Herakliyus'un Kudüste bulunduğu sıralarda, Dıhye b. Halife de, Peygamberimiz aleyhisselamın mektubunu Kayser'e sunmayı sağlamak üzere Busra'daki Gassan emîri Hâris'e başvurdu. 59
O da, Dıhye'yi Herakliyus'a götürmesi için, Adiyy b. Hâtim'i vazifelendirdi.

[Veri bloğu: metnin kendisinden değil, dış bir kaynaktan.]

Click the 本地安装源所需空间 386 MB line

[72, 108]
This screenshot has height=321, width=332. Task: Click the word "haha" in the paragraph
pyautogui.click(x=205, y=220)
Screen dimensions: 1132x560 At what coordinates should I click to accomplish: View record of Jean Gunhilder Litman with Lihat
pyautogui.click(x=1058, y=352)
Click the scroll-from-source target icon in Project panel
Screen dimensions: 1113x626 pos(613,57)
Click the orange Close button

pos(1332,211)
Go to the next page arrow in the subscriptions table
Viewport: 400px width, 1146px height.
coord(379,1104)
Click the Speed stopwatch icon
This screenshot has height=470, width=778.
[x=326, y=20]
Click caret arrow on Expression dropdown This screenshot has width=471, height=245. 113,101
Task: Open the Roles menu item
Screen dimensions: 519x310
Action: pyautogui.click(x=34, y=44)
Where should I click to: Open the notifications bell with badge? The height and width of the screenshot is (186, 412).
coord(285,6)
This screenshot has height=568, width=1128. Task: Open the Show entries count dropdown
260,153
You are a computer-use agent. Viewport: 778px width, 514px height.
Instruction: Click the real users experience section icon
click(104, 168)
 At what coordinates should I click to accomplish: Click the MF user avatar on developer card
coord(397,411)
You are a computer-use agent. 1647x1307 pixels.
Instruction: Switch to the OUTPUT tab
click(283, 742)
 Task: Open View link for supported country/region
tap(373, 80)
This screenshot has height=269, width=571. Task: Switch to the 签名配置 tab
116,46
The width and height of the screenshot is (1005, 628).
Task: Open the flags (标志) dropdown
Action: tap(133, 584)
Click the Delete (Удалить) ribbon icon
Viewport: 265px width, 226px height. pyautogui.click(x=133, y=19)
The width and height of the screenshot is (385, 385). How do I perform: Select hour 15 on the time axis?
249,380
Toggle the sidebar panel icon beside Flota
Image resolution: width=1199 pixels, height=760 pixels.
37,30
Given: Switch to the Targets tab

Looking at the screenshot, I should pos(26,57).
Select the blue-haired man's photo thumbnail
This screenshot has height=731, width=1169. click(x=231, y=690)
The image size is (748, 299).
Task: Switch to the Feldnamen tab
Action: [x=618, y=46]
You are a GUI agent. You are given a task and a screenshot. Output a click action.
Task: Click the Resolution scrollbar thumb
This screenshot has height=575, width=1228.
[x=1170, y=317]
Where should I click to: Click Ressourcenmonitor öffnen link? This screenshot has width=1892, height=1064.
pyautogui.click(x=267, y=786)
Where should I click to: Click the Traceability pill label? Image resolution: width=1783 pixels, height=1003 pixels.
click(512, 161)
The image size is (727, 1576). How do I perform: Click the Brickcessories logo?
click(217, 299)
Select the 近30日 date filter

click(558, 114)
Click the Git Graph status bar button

Adiyy b. Hatim de, Dıhye'yi alıp Kudüs'e götürdü. 60
Dıhye'ye, kavim ve kabilesinden bazı kişiler:
" Kayser'in yanına vardığın ve kendisini gördüğün zaman, yere kapan! Kayser izin verinceye kadar da, başını secdeden kaldırma! " dediler.
Dıhye:
" Ben bunu hiçbir zaman yapmam ve Allah'tan başkasına hiçbir zaman tapmam! " dedi.
" Eğer sen böyle yaparsan, o ne mektubunu alır, ne de sana bir cevap yazar! " dediler.
Dıhye:
" İsterse almasın! " dedi.
İçlerinden bir adam:
" Ben sana birşey daha salık vereyim mi ki, sen öyle yapınca hem mektubun alınsın, hem de ona secde etmek zorunda kalmayasın?" dedi.
Dıhye:
" Nedir o?" diye sordu.
Adam:
" Kayser'in her eşiğine oturacağı bir minberi vardır.
Sen gider, sahifeni minberin üzerine bırakırsın.
Kayser onu alınca sahibini çağırır; o zaman sen de Kayser'in yanına varırsın! " dedi.
Dıhye:
" Bak, işte bunu yapabilirim! " dedi. 61
-------------------------------------
59. Diyarbekrî, Târîhu'l-hamîs, c. 2, s. 31.
60. Halebî, İnsânu'l-uyûn, c. 3, s. 284.
61. Muhyiddin b. Arabî, Muhâdarâtu'l-ebrâr, c. 2, s. 129, 130, Diyarbekri, Târîhu’l-Hamîs, c. 2, s. 32, Halebî, İnsânu'l-uyûn, c. 3. s. 284.